Reynoso also suggested reforms the small business health care tax credit and increasing utilization of the SHOP marketplace as additional solutions to increase small businesses usage. Expanding tax credit accessibility to all small businesses, regardless of income, would increase the number of those that could benefit. Kerrigan agreed that the tax is currently restrictive in nature and limits the number of small businesses eligible to participate, expressing the need to broaden the parameters of the credit beyond the “fewer than 25 full-time equivalent employees” and “paying average wages of less than $50,000 a year per full-time equivalent.” She also raised that tax credit should be available annually, longer than the 2-year period, and available in all states.

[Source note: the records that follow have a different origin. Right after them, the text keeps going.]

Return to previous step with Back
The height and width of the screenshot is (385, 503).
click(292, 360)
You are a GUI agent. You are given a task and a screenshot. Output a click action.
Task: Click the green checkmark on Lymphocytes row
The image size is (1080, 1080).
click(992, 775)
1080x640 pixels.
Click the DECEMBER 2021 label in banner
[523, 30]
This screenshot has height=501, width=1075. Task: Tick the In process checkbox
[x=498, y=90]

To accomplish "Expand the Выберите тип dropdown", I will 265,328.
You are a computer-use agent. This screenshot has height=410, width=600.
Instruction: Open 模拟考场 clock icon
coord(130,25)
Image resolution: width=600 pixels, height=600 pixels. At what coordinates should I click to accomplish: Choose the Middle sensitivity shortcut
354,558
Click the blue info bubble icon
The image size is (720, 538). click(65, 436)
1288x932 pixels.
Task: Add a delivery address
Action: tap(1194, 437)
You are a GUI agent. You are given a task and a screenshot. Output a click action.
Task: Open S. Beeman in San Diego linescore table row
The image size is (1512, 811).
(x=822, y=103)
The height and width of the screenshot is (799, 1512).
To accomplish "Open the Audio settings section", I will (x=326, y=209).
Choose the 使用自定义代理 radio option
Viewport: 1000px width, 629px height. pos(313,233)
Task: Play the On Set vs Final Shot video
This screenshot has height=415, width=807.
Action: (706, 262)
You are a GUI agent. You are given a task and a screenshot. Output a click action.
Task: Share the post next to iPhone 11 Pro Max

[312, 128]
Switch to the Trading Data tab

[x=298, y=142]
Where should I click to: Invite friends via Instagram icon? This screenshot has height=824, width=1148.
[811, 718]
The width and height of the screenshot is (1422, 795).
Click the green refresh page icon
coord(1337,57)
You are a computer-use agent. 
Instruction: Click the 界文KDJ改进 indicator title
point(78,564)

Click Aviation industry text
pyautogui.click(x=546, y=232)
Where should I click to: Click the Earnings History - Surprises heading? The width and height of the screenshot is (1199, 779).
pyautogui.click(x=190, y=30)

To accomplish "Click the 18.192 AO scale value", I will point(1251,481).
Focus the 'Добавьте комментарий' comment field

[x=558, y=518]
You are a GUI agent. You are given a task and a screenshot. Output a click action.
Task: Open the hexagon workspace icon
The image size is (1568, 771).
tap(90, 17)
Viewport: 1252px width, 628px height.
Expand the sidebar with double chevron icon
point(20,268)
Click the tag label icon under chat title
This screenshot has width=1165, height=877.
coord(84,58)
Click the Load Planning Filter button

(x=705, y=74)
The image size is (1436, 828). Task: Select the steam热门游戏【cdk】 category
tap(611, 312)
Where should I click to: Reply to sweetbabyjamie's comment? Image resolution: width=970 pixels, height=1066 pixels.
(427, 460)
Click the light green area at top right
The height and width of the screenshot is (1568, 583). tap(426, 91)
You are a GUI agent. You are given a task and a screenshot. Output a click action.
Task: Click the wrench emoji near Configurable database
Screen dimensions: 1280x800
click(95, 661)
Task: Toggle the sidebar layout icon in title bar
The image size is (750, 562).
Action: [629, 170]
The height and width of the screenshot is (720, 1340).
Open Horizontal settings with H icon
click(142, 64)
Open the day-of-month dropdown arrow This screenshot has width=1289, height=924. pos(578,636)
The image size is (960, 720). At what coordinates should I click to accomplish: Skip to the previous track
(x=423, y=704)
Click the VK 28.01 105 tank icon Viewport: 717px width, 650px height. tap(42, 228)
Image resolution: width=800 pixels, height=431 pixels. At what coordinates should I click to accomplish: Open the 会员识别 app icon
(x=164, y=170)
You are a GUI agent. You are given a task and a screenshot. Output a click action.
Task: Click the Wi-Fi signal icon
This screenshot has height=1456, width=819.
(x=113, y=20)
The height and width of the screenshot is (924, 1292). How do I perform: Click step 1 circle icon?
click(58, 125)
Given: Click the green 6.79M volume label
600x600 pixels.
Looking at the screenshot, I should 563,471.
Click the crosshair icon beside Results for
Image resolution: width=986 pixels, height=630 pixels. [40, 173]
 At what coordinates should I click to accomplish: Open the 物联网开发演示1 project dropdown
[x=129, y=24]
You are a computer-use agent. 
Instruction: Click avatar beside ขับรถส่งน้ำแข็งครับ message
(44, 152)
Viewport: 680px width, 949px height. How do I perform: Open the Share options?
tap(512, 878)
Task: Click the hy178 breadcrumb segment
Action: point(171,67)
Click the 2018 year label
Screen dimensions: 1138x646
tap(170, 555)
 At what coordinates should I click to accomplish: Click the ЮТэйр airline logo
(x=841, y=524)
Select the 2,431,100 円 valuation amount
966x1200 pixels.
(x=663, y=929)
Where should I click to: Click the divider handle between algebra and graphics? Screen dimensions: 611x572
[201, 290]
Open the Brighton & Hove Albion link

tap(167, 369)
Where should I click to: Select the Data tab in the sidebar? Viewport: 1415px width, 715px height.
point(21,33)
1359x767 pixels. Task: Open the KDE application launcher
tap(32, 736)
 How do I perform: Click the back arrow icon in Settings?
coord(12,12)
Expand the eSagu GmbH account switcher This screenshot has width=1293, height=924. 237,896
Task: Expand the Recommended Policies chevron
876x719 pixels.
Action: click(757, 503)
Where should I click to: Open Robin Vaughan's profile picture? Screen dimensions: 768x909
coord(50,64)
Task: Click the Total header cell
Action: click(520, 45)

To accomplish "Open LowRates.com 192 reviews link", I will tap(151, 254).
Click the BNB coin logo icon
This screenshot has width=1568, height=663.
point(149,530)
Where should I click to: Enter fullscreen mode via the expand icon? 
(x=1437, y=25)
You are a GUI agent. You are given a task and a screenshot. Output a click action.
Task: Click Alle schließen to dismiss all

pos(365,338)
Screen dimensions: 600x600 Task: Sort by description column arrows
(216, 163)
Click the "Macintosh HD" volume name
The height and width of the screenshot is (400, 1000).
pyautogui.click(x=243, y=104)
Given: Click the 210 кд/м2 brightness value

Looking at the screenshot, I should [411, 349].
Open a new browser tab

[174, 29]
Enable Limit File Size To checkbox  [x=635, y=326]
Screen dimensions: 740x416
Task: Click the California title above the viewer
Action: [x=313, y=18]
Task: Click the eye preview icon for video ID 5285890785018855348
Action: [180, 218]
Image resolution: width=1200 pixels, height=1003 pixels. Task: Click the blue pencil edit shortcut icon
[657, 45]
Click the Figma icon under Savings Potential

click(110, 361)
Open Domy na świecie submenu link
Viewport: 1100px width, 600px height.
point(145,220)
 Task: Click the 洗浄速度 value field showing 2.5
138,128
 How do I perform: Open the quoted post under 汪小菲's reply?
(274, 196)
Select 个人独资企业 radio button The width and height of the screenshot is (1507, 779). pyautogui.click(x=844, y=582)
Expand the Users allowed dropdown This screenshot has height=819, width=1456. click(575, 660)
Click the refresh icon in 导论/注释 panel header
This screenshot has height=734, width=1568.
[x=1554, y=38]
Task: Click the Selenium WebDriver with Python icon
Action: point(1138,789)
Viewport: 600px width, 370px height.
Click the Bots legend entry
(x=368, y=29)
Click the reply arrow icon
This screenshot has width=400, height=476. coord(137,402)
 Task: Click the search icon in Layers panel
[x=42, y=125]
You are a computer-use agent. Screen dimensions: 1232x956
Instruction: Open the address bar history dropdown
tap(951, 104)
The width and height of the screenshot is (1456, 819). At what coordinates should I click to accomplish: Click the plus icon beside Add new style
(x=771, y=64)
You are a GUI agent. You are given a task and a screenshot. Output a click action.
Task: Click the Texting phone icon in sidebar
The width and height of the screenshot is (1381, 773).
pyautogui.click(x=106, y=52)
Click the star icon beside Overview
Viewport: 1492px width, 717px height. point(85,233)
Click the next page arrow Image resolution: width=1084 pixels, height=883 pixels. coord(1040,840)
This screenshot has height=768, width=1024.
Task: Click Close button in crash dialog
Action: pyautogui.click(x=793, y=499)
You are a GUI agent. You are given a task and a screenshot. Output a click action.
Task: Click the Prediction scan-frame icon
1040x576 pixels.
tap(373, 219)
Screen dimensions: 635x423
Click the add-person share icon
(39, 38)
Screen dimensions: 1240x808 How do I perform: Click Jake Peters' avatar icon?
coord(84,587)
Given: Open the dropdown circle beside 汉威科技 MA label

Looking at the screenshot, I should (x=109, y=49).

McCracken also raised concern around eligibility for the tax credit if a small business is not able to purchase through SHOP. The restrictions around new businesses and low wage workers make it more difficult for small businesses to figure out how to effectively raise their coverage. In addition, McCracken suggested that the government provide equitable treatment around pre-tax deductions. For example, C corporations can obtain the pretax benefits of Federal Insurance Contributions Act (FICA), but self-employed individuals are not able to get any benefit.
Solutions to benefit the small business community can be achieved through both the private sector and the federal government. All speakers agreed that the government has a role in enabling affordability but should not inhibit innovation. Dr. Montz expressed the CMS/HHS intent to more proactively engage small businesses, highlighting their broker training and small business page on healthcare.gov, and referenced resources including expanded tax credits on the individual marketplace, ICHRAS, and QSEHRAs.
Looking ahead, increased education around employment-based healthcare insurance plans, reforming the SHOP marketplace, and improved access among Qualified Small Employer Health Reimbursement Arrangements (QSEHRAs) and ICHRAs are just some of the solutions to increase small business accessibility to health insurance. A few of these policy solutions discussed can be found in Gusto’s healthcare e-book, How Health Insurance Reform Will Transform Small Businesses.
Healthcare is not a one-size-fits all system: all factors discussed in this Congressional briefing should be taken into consideration when approaching small business accessibility. The Modern Economy Project (MEP) encourages continued innovation to ensure that every employee, no matter the size of their employer, can access affordable healthcare options.